▶ [Work to be completed]:
Rewrite the data from the line with "You are a GUI" to the line with "Image resolution: width=1264", replacing "one action" with "a single action" and changing nothing else.

◆ ◆ ◆ ◆ ◆

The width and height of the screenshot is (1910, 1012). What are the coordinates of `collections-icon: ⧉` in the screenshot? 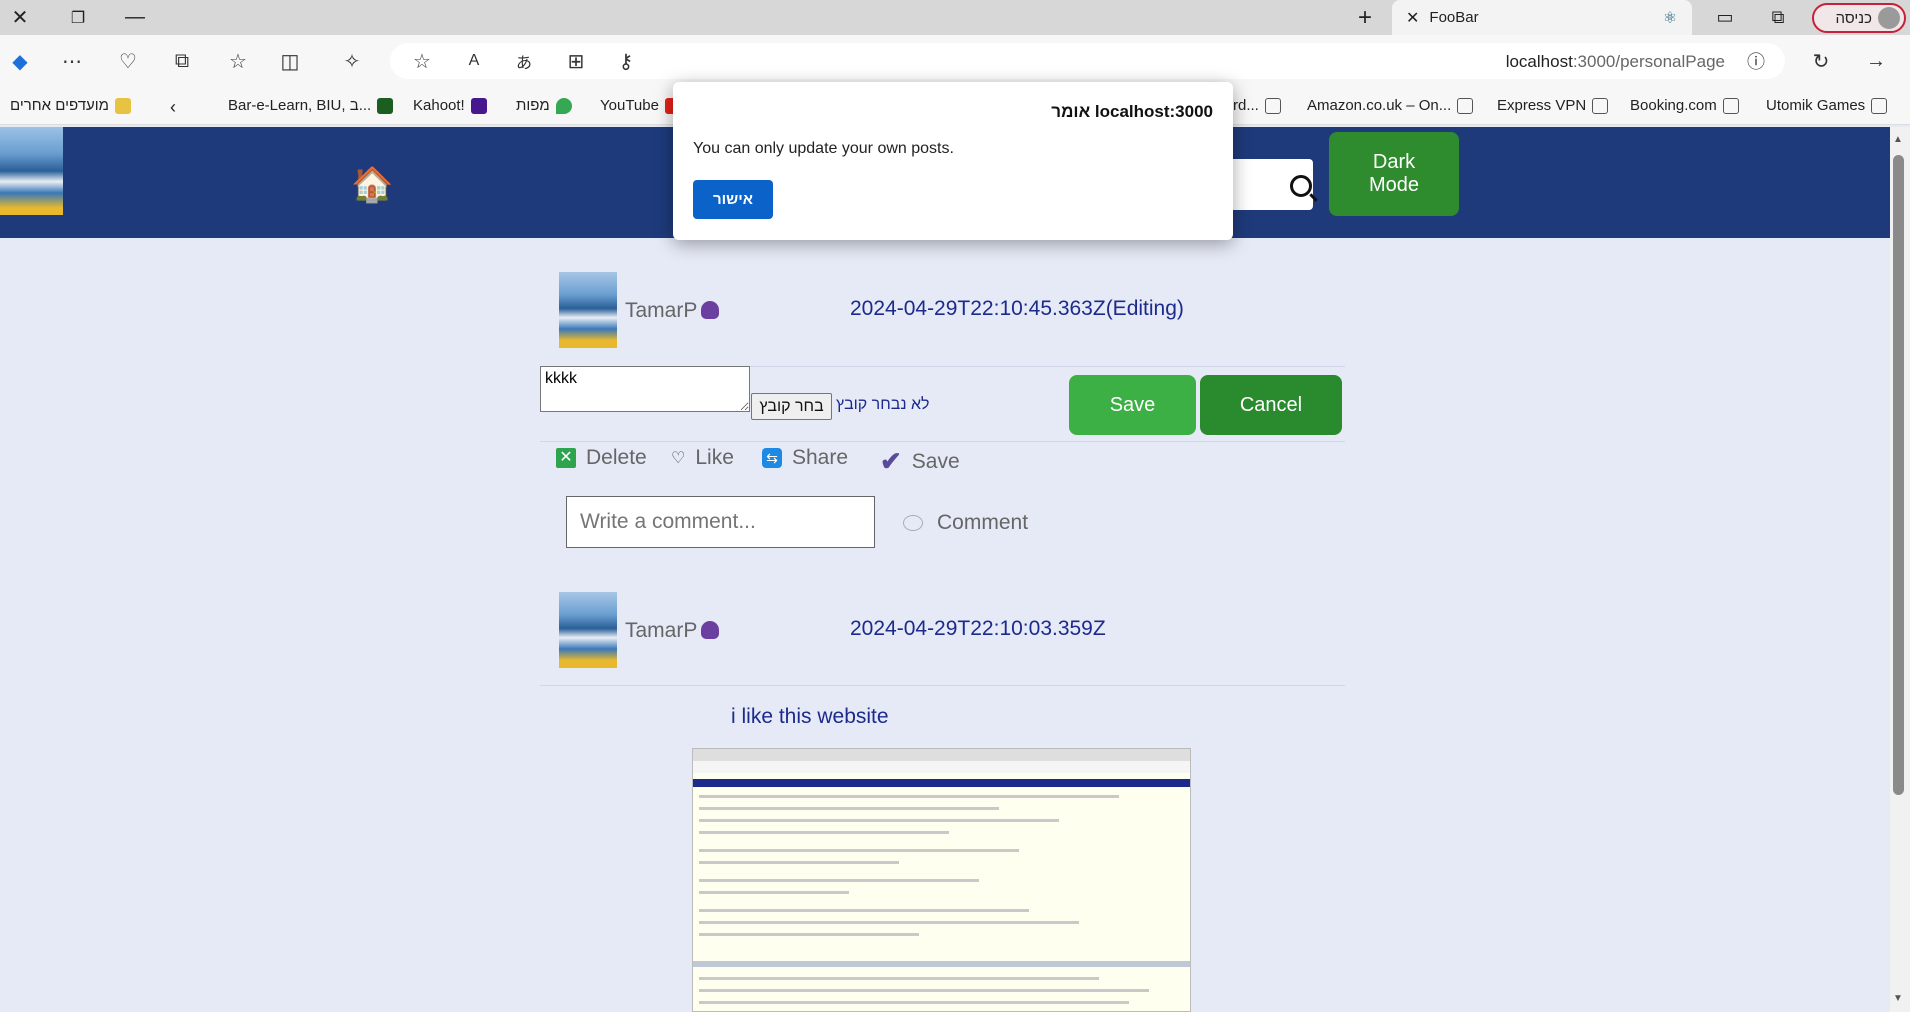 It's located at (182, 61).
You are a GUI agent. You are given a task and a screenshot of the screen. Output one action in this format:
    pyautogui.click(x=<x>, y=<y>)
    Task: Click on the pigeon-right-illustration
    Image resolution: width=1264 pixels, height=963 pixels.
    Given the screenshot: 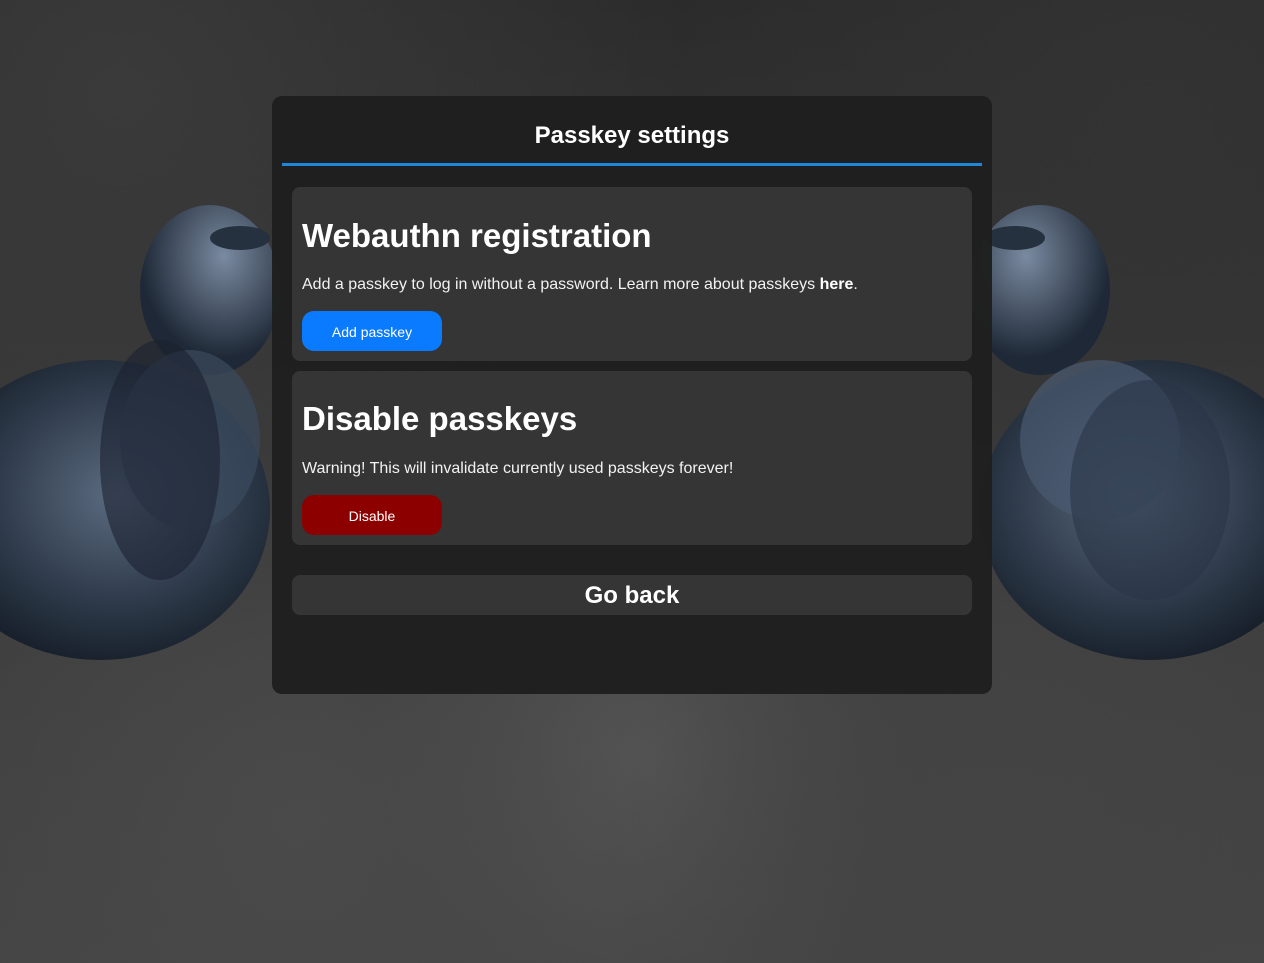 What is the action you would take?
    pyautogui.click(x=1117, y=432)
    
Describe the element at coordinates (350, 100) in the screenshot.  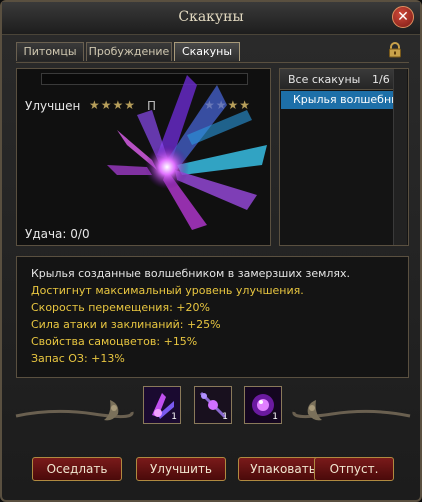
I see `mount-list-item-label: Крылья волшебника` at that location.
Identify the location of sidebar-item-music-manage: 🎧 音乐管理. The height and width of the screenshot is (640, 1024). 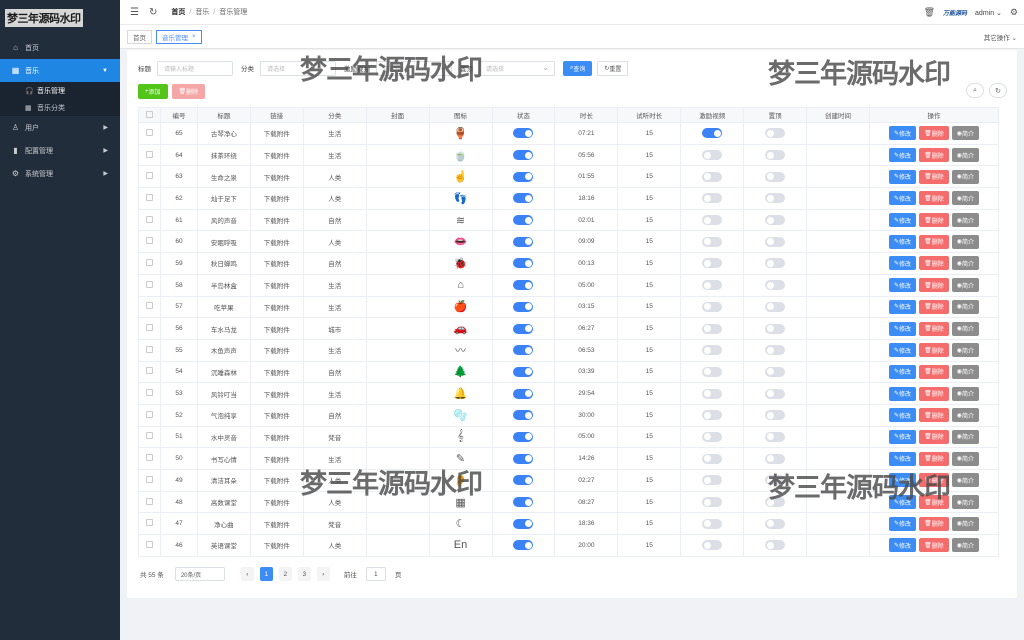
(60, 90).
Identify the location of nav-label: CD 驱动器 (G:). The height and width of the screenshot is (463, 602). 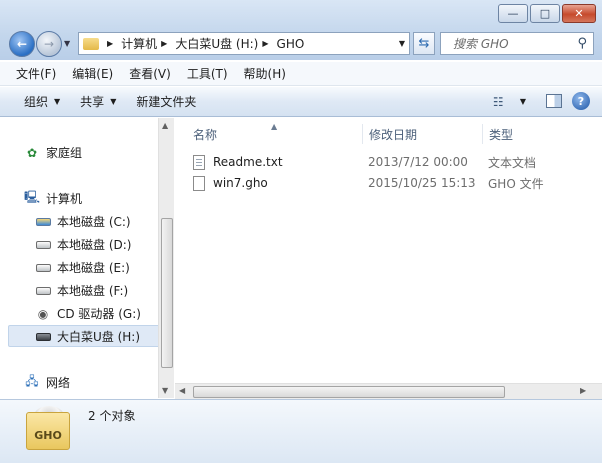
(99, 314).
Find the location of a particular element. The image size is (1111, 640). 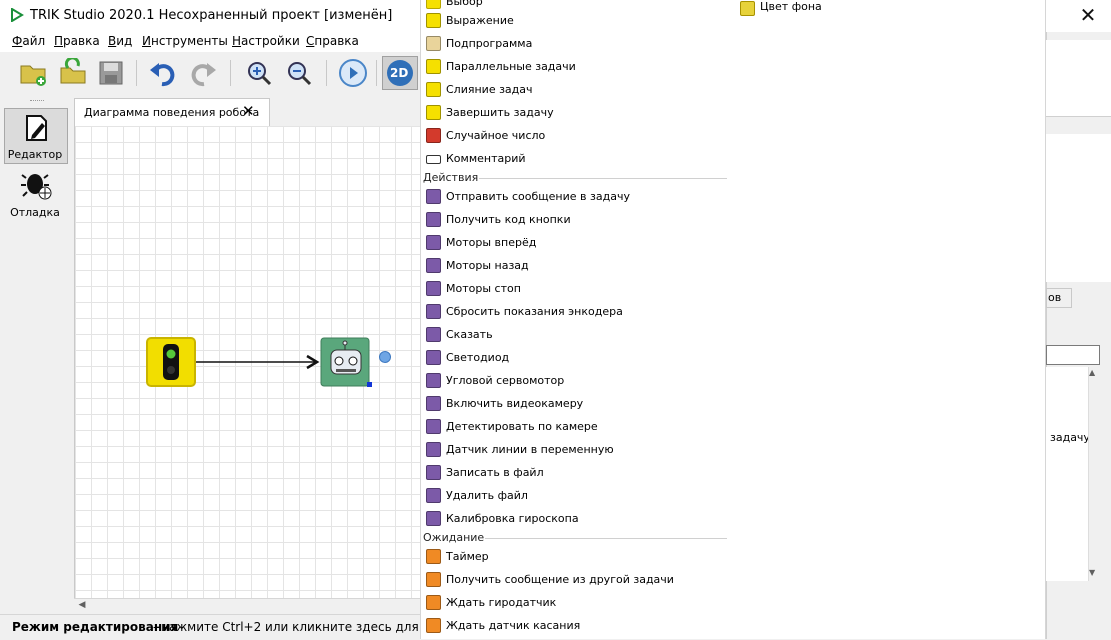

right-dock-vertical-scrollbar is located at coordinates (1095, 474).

◆ ◆ ◆ ◆ ◆

▶ [Answer section]:
You are a GUI agent. You are given a task and a screenshot of the screen. Output a single action in this format:
    pyautogui.click(x=<x>, y=<y>)
    Task: Click on the pigeon-right-illustration
    Image resolution: width=1264 pixels, height=963 pixels.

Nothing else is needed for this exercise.